**Problem to solve**.
The answer must consist of the entries, copied exactly and in full.

**Source data**.
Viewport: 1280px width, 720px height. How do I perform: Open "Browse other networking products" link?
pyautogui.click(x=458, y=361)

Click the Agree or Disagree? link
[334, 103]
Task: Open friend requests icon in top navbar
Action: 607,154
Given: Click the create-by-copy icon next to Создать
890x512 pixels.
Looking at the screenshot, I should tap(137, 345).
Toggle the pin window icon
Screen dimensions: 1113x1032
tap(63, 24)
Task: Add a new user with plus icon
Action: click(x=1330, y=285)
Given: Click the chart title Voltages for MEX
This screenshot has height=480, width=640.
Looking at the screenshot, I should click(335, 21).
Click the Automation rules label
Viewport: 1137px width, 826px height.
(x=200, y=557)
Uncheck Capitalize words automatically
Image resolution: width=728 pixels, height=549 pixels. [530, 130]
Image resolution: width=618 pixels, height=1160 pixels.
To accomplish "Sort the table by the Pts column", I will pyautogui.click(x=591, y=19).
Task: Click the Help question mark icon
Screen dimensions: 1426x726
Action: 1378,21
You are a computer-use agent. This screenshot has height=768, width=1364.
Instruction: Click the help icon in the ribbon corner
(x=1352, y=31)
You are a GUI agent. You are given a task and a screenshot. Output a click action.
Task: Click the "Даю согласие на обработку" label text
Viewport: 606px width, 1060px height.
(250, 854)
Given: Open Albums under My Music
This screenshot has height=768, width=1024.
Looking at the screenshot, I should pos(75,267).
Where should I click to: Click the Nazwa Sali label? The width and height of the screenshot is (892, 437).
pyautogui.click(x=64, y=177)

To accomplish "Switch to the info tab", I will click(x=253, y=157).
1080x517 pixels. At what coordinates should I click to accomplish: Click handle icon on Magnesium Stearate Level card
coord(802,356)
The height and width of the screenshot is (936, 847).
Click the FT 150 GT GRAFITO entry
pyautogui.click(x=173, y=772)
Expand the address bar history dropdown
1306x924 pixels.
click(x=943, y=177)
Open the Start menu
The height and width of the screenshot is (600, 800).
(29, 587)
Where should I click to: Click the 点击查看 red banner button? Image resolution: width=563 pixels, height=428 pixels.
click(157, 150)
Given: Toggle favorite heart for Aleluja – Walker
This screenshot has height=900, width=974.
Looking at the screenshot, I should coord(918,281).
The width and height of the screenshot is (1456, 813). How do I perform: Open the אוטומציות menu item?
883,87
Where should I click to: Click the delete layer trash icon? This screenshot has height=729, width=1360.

**The completed task**.
Viewport: 1280px width, 720px height. How do I perform: Open "Browse other networking products" link?
pyautogui.click(x=458, y=361)

Click the Agree or Disagree? link
[334, 103]
Task: Open friend requests icon in top navbar
Action: 607,154
Given: Click the create-by-copy icon next to Создать
890x512 pixels.
Looking at the screenshot, I should tap(137, 345).
Toggle the pin window icon
Screen dimensions: 1113x1032
tap(63, 24)
Task: Add a new user with plus icon
Action: click(x=1330, y=285)
Given: Click the chart title Voltages for MEX
This screenshot has height=480, width=640.
Looking at the screenshot, I should click(335, 21).
Click the Automation rules label
Viewport: 1137px width, 826px height.
(x=200, y=557)
Uncheck Capitalize words automatically
Image resolution: width=728 pixels, height=549 pixels. [530, 130]
Image resolution: width=618 pixels, height=1160 pixels.
To accomplish "Sort the table by the Pts column", I will pyautogui.click(x=591, y=19).
Task: Click the Help question mark icon
Screen dimensions: 1426x726
Action: 1378,21
You are a computer-use agent. This screenshot has height=768, width=1364.
Instruction: Click the help icon in the ribbon corner
(x=1352, y=31)
You are a GUI agent. You are given a task and a screenshot. Output a click action.
Task: Click the "Даю согласие на обработку" label text
Viewport: 606px width, 1060px height.
(250, 854)
Given: Open Albums under My Music
This screenshot has height=768, width=1024.
Looking at the screenshot, I should pos(75,267).
Where should I click to: Click the Nazwa Sali label? The width and height of the screenshot is (892, 437).
pyautogui.click(x=64, y=177)

To accomplish "Switch to the info tab", I will click(x=253, y=157).
1080x517 pixels. At what coordinates should I click to accomplish: Click handle icon on Magnesium Stearate Level card
coord(802,356)
The height and width of the screenshot is (936, 847).
Click the FT 150 GT GRAFITO entry
pyautogui.click(x=173, y=772)
Expand the address bar history dropdown
1306x924 pixels.
click(x=943, y=177)
Open the Start menu
The height and width of the screenshot is (600, 800).
(29, 587)
Where should I click to: Click the 点击查看 red banner button? Image resolution: width=563 pixels, height=428 pixels.
click(157, 150)
Given: Toggle favorite heart for Aleluja – Walker
This screenshot has height=900, width=974.
Looking at the screenshot, I should coord(918,281).
The width and height of the screenshot is (1456, 813). How do I perform: Open the אוטומציות menu item?
883,87
Where should I click to: Click the delete layer trash icon? This screenshot has height=729, width=1360.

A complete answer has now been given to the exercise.